Stiles is expecting a smart comeback, but Derek doesn't say anything for a suspicious amount of time. When Stiles glances up, Derek is smiling. Stiles stares because he doesn't ever remember Derek smiling. Smirking, yes. But never smiling.

"What's happening?" Stiles asks, panicking slightly. "Are you okay? Is there someone watching us?"

"It was your birthday yesterday, right?" Derek asks.

Stiles narrows his eyes at Derek and leans forward to look out at the street.
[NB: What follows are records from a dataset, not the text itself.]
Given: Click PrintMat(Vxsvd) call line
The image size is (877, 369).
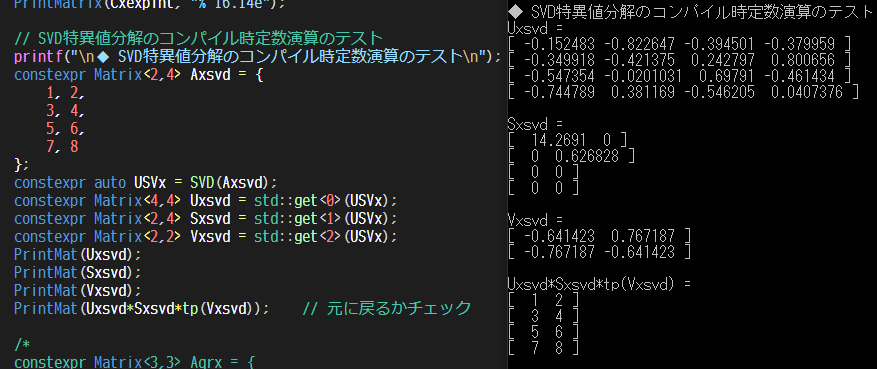Looking at the screenshot, I should 78,290.
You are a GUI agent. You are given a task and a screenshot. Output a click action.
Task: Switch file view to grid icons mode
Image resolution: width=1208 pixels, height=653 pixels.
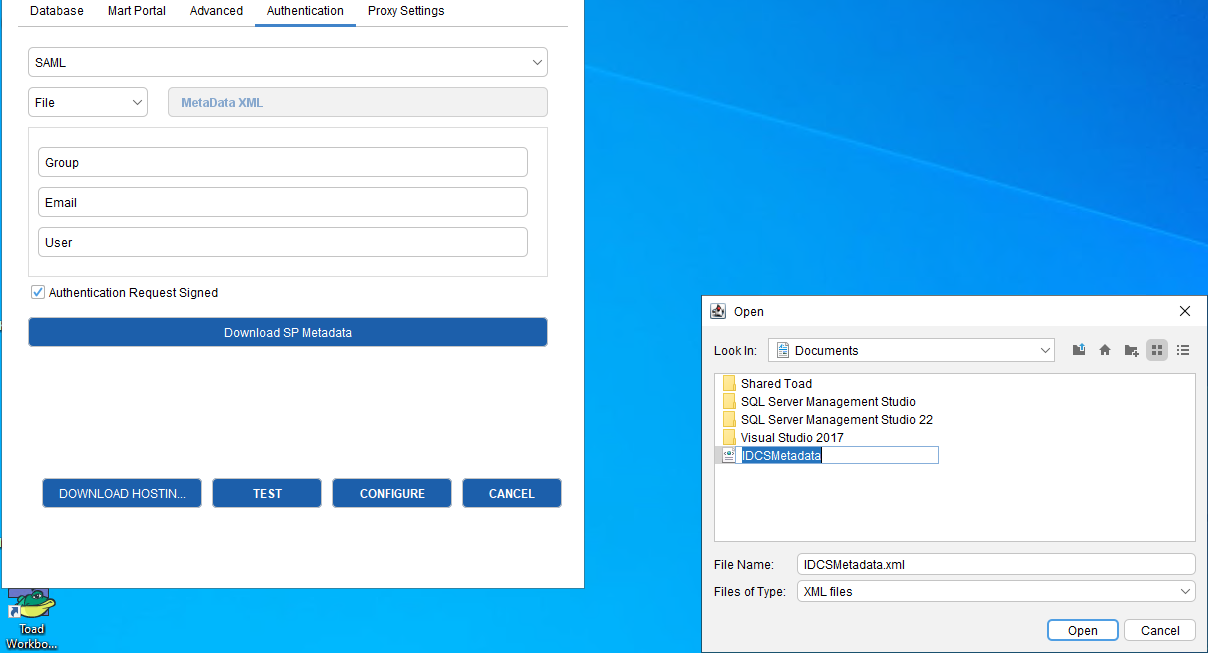coord(1157,350)
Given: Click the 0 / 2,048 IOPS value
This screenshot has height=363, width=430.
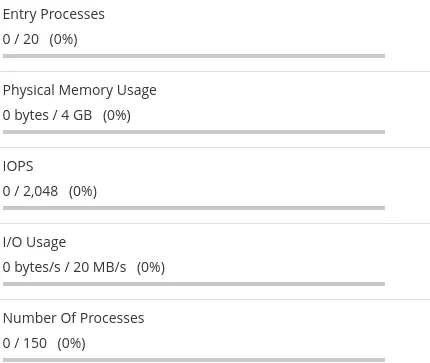Looking at the screenshot, I should tap(30, 191).
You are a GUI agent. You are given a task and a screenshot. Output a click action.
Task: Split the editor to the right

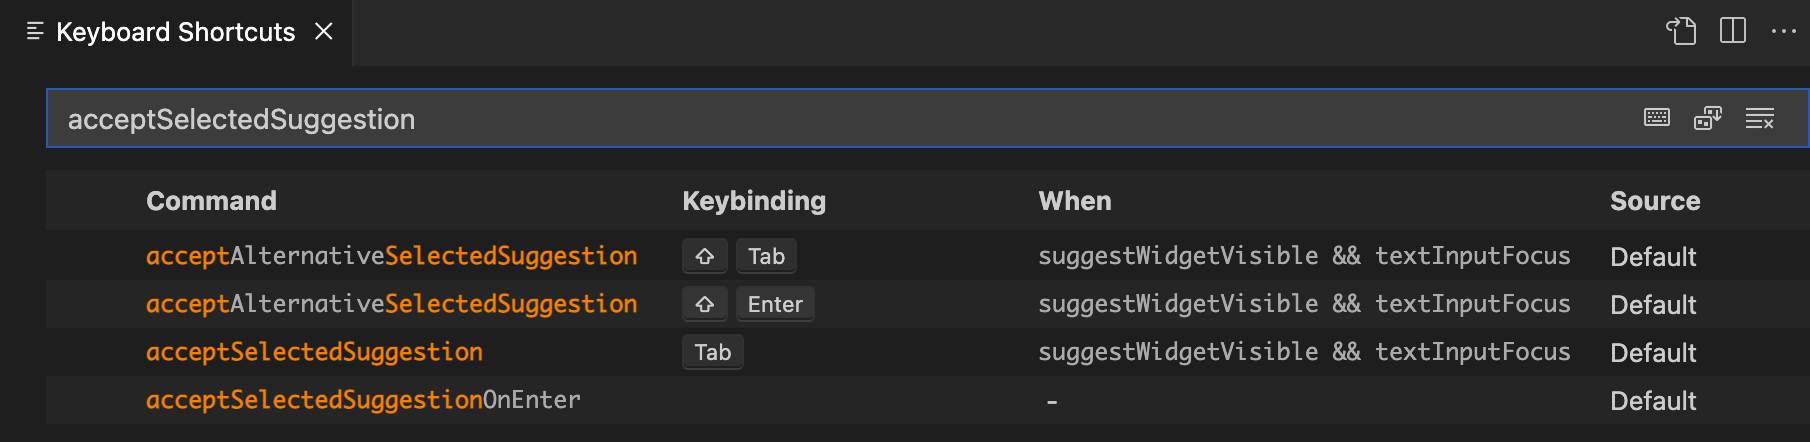[1733, 31]
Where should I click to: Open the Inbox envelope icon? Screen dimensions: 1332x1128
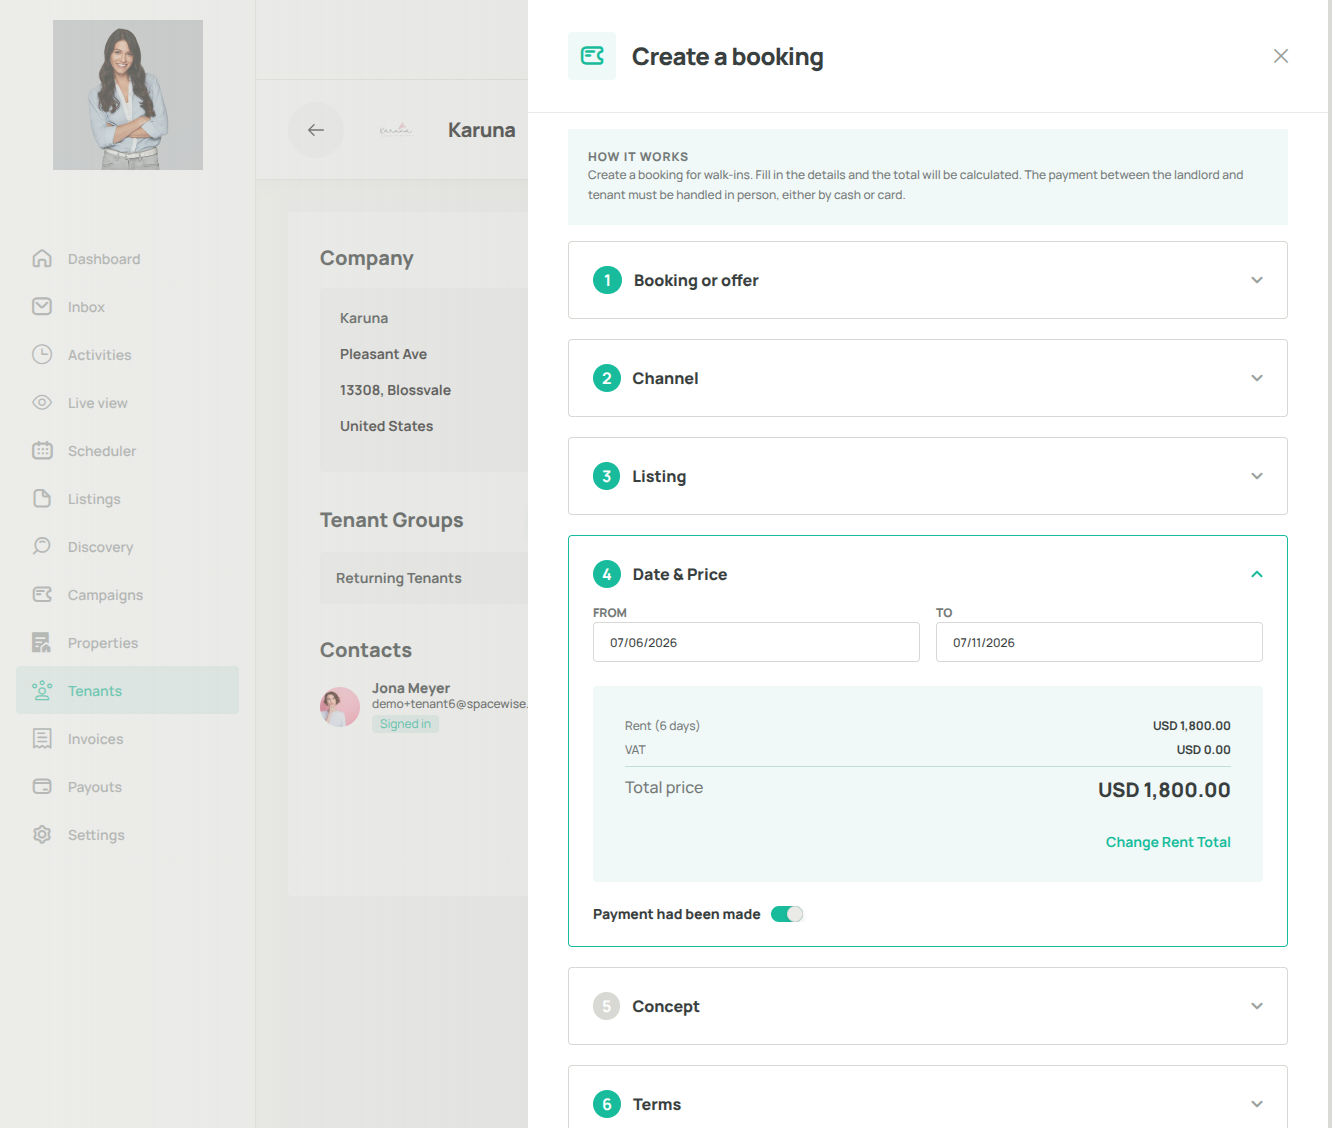click(x=42, y=307)
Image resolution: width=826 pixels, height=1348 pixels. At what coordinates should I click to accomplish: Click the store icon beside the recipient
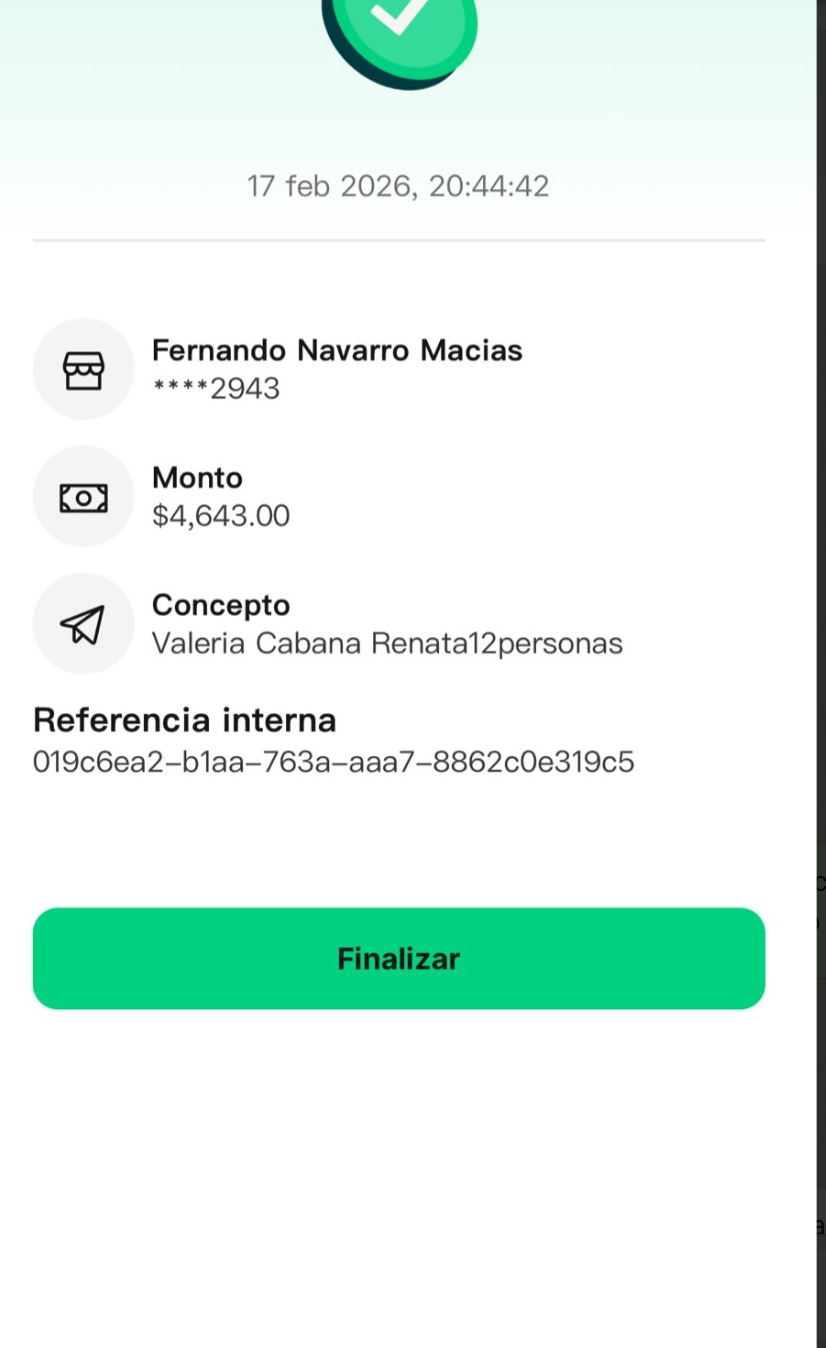[83, 370]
There's no one outside and Stiles can't even see Derek's car. 

"Did you run here?" he asks. "Please tell me you didn't run here. This is not a good morning for weird supernatural creatures to be attacking."

Derek looks like he's going to say something, but Stiles takes a good look at him and he may start freaking out a little. He's hungover and Derek is wearing a gray cardigan.

"Why?" Stiles asks, gesturing at Derek.

"You bought it for me as a joke," Derek says. "I wear it sometimes to annoy you."

Stiles is so not ready for Derek's bullshit this morning because he would never buy Derek presents. They're not friends. They don't even like each other. Stiles once held Derek up for an hour in a swimming pool so he wouldn't drown and Derek _still_ doesn't like Stiles. Derek once stopped Isaac from mauling Stiles, and _Stiles_ still doesn't trust him.

"Can we go somewhere?" Derek asks. "This will make more sense when I explain it to you."

"No," Stiles says, automatically.

He knows better than to go places with strange men. Gerard happened not too long ago and Peter happened to Scott. Then Chris Argent and Allison's mom. Kate. Derek may not be as crazy as them but he's still a stranger and he's acting weird on top of it, and Stiles is not going to end up in someone else's basement. 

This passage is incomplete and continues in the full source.